Benjamin Mendy’s lawyer says ‘morally dubious’ actions do not make him rapist

Manchester City footballer Benjamin Mendy
Benjamin Mendy arrives at Chester crown court during his trial for several sexual offences. Photograph: Oli Scarff/AFP/Getty Images

Benjamin Mendy’s barrister said she wouldn’t want her daughter to go to a party if the Manchester City footballer was there, but insisted that did not mean he was a rapist or a Jimmy Savile-style groomer.

Eleanor Laws KC told the jury in Mendy’s rape trial that the 28-year-old regularly had unprotected sex at parties in his Cheshire mansion with “women he didn’t know from Adam”. But it was “not criminal” to have sex with multiple women without a condom, she stressed.

He was not “like Jimmy Savile was, grooming and hiding a dark side”, said Laws. She said the footballer made no attempt to hide his very active sex life, and as a result made “monumental mistakes, mistakes that are morally dubious”, via what she described as his “hedonistic” behaviour.

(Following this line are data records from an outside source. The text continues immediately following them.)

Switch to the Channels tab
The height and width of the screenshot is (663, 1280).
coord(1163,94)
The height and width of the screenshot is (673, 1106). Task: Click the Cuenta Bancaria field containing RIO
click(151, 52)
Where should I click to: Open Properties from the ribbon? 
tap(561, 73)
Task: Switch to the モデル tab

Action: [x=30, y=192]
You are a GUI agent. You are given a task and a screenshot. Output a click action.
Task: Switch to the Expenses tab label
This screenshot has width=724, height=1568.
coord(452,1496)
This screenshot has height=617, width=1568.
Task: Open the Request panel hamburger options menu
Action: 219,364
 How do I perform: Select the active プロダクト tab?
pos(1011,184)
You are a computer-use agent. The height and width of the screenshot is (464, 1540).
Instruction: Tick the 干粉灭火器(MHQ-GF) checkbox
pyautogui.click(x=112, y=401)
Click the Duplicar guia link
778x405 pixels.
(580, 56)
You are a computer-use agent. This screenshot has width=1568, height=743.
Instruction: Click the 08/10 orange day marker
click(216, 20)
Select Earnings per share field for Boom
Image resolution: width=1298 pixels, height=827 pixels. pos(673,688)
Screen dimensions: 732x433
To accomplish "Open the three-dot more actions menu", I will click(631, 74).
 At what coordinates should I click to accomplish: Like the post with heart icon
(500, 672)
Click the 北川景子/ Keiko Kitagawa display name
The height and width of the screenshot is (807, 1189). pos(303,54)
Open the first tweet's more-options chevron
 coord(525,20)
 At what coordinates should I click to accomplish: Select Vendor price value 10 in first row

But, she said, “he is not being charged with being really callous about feelings, he’s not charged with being really direct, he’s not charged with having sex with a number of different women, sometimes going off with someone’s woman in front of them – all really thoughtless behaviour”.

In her closing speech on Thursday, Laws said Mendy’s accusers were “real-life adult women making real-life adult choices” to return to his mansion after nights out.

They were women who went to Manchester nightclubs to drink and dance, who “want to meet someone like Mr Mendy, despite perhaps not wanting to admit it”, she said. They wanted “a sprinkle … of stardust”, she said.

She reminded the court that seven women appeared in court to accuse Mendy of raping or attempting to rape them. All charges relating to one woman were dropped a few weeks into the trial after a video emerged of her having “enthusiastic and obviously consensual sex” with Mendy’s friend and “fixer”, Louis Saha Matturie. The video was taken a week after the night she had claimed both Mendy and Matturie had raped her.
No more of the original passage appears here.